▶ **TEXT SEGMENT**:
Helmets - A Testimonial



huhenio said:
Donny ... some of us have to commute among monstous vehicles with the most idiotic people at the wheel, who happen to be paying attention to many tasks other than driving while on the road.

I dont know how is traffic in England, but the cars are like 1/3 of the size. Yeah, I can smash up a Ford Ka pretty good if it hits me - still need a helmet - but try against a Chevy Suburban!!

I agree that is a personal choice ... but gravel on the left, gravel on the right, going downhil 40 mph, AND the idiotic drivers makes me want to go riding in a motocross outfit!!!
Do you believe in "Risk compensation"? If you wear a helmet, you feel safer, therefore take more risks, therefore are more likely to have an accident?
 
Nope ... doing the same risky things now WITH a helmet!

Endorphine and Adrenaline junkie ... you did not want to be with me in a car when I was 20!!
 
Here's my helmet testimonial:

I've hit the asphalt enough times to learn my lesson, but here's the most memorable incident - go ahead and laugh, I always do!

I was on my mountain bike. I came down a good sized hill onto a flat area, having spun out my largest gear and was coasting as fast as gravity would provide. I saw a discarded Christmas tree laying on its side in the middle of the flat ahead. Visions of a world-class bunny-hop quickly filled my head. I approached the tree and launched.

I remember realizing, in mid-air, that balance had declined to take this trip with me and I was falling to my left side... I hit the ground HARD. Nothing broken, except my helmet. Major rash all over my left side, a little dizzy, but OK. That particular section of dirt was hard, may has well have been paved.

I shudder to think what would have happened with no helmet...

Tym
 
When I was about 14 or 15, about 22, 23 years ago, I used to ride without my helmet. My mom would make me wear it and as soon as I was in the garage to get my bike I would take it off and leave it there as I rode away. Well, one day, inexplicibly, I decided to wear my helmet. I grew up in Boulder, CO and I was riding some hills that day I had never riden before.

Anyway, as I was going through a narrow part of the road as I was riding home a car decided to pass me. I got all the way to the right and in fact was riding along in the gutter. After the car had passed me I maneuvered to get back onto the road, but as I did this my front tire caught the lip of where the road meets the gutter, sending the bike tumbling and me flying through the air. I landed very hard on the pavement, breaking my left collarbone and giving me road rash all down my body that I still have scars from. I landed hard on my head too and actually suffered a pretty severe concussion. The force of the landing shattered my helmet and left me unconscious as I lied there bleeding in the road. To this day I don't know how long I laid there unconscious but I awoke in the grassy median where I had been placed by two passing pedestrians. There is no doubt that I would have died that day if I hadn't worn my helmet. I have never gotten on a bike without my helmet since that day.

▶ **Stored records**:
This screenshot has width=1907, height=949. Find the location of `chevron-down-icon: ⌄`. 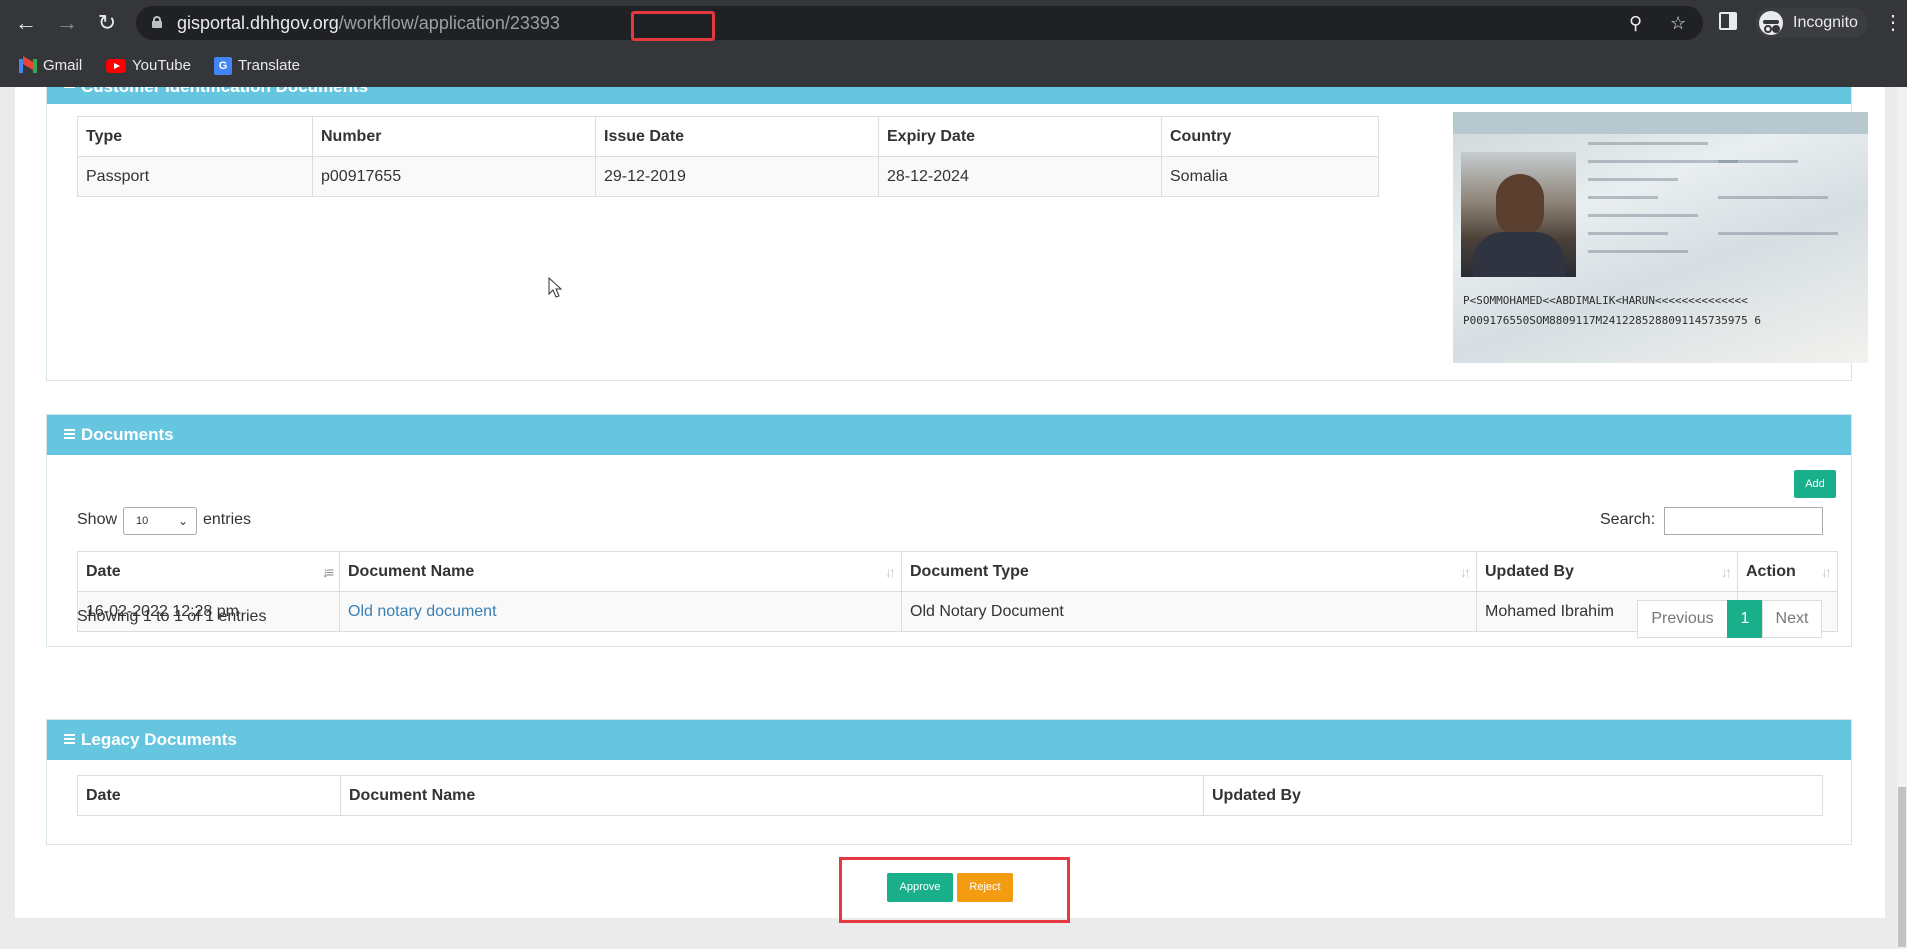

chevron-down-icon: ⌄ is located at coordinates (182, 521).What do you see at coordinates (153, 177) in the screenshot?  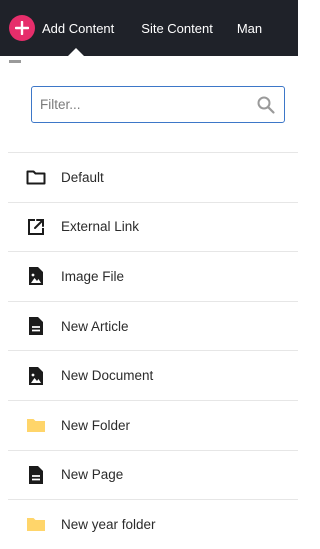 I see `list-item-default: Default` at bounding box center [153, 177].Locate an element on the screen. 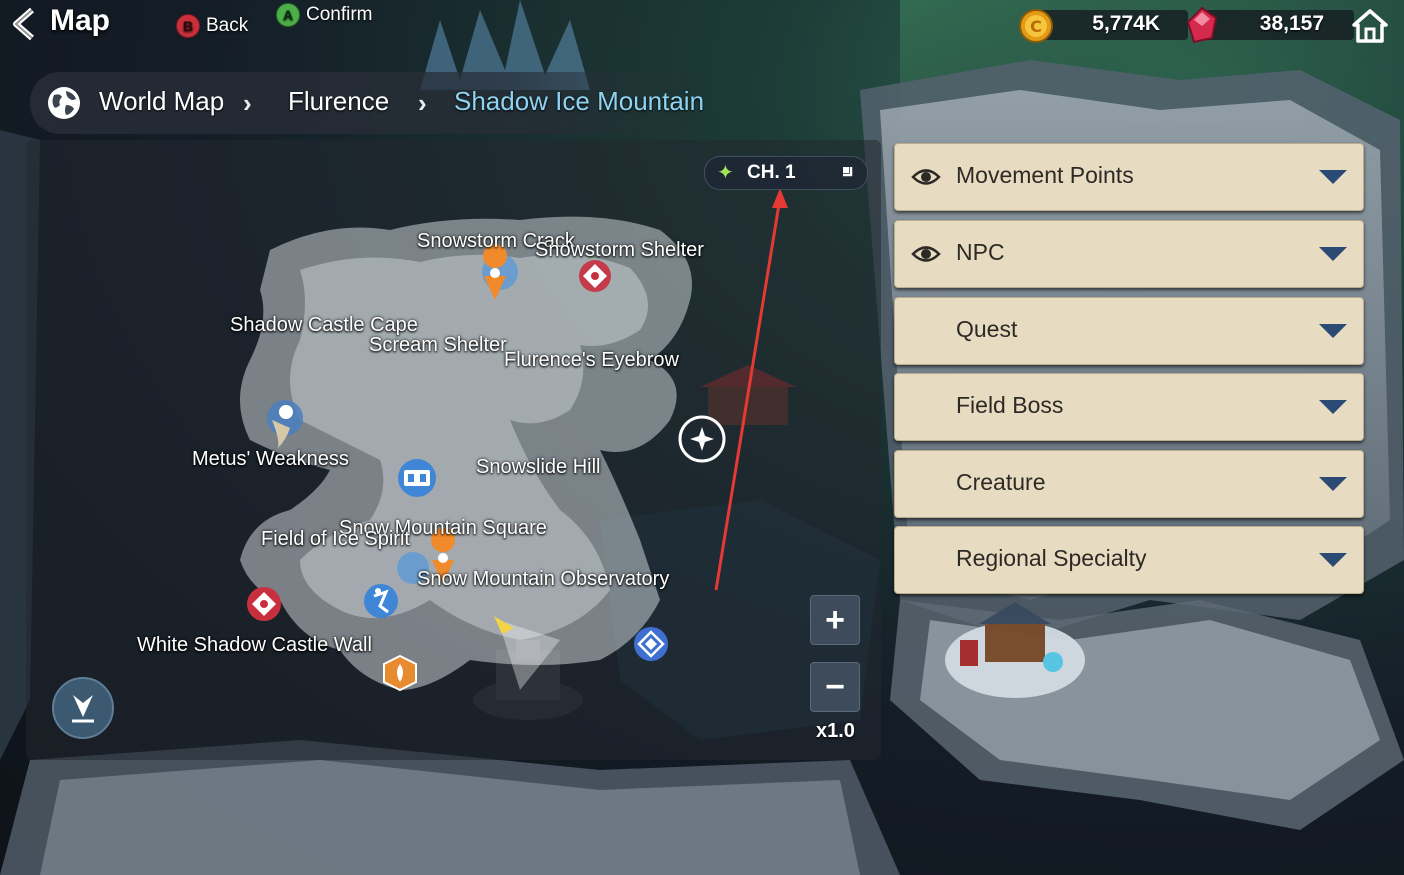  location-label: Snowslide Hill is located at coordinates (538, 468).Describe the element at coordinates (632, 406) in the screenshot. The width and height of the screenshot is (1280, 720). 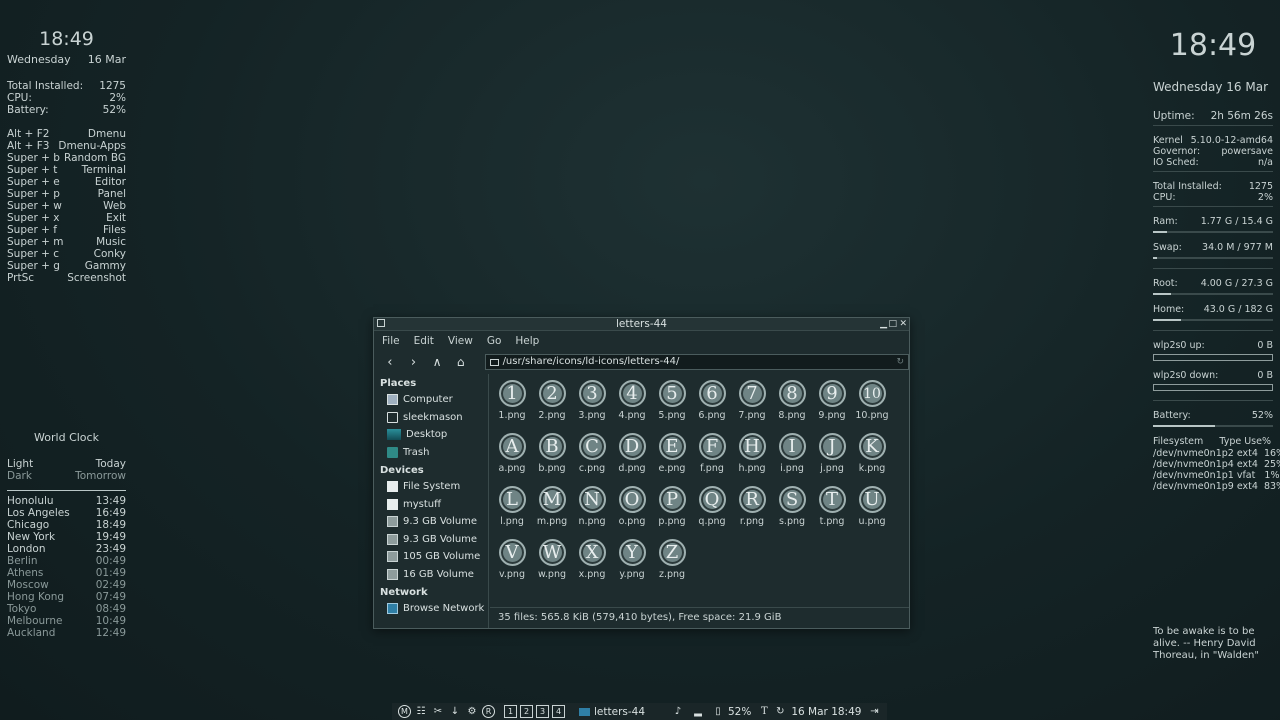
I see `file-item: 4 4.png` at that location.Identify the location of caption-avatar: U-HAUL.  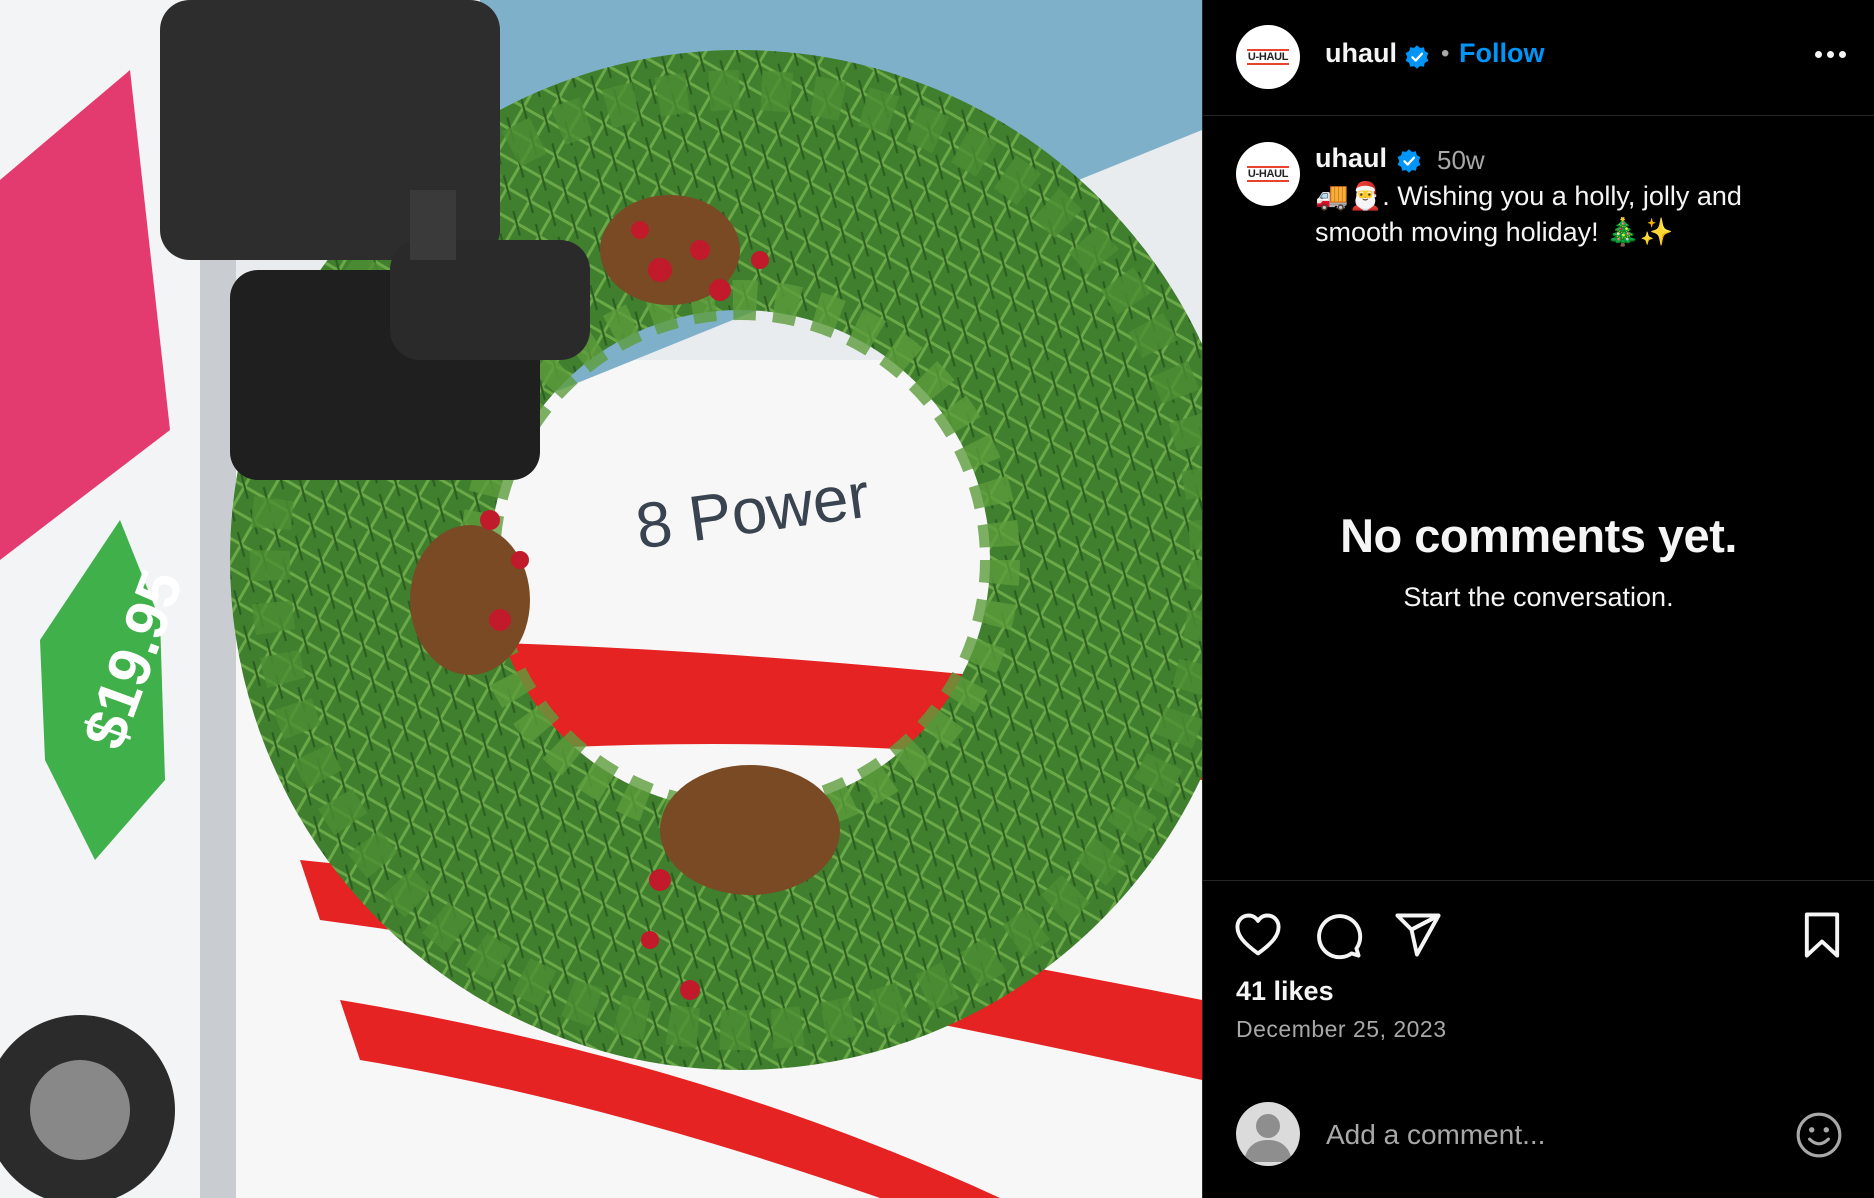
(1268, 174).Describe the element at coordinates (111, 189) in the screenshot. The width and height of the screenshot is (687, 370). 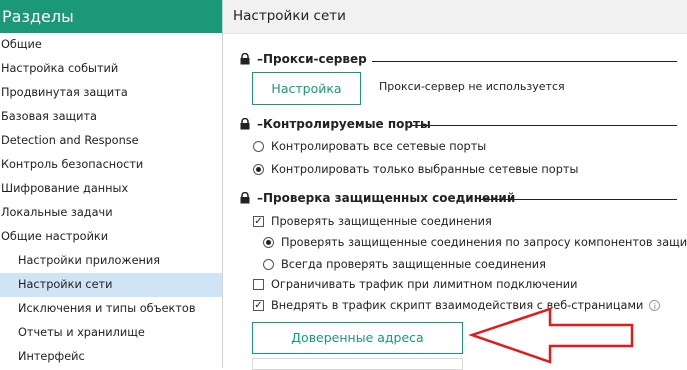
I see `nav-item-data-encryption: Шифрование данных` at that location.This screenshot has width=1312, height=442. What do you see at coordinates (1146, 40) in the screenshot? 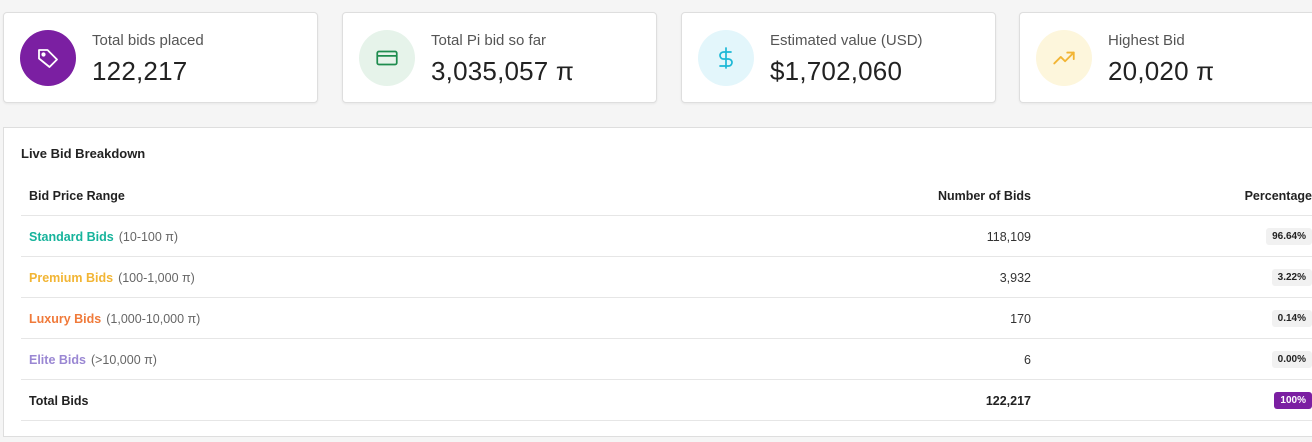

▶ **WORK INSTRUCTION**:
Answer these about the helmet stories:
(a) What did the mountain biker see lying in the middle of the flat area before trying a bunny-hop?
(b) Where did the writer of the final story grow up?
(c) Which bone did that writer break when landing on the pavement?

▶ **WORKED SOLUTION**:
(a) A discarded Christmas tree lying on its side.
(b) Boulder, CO.
(c) The left collarbone.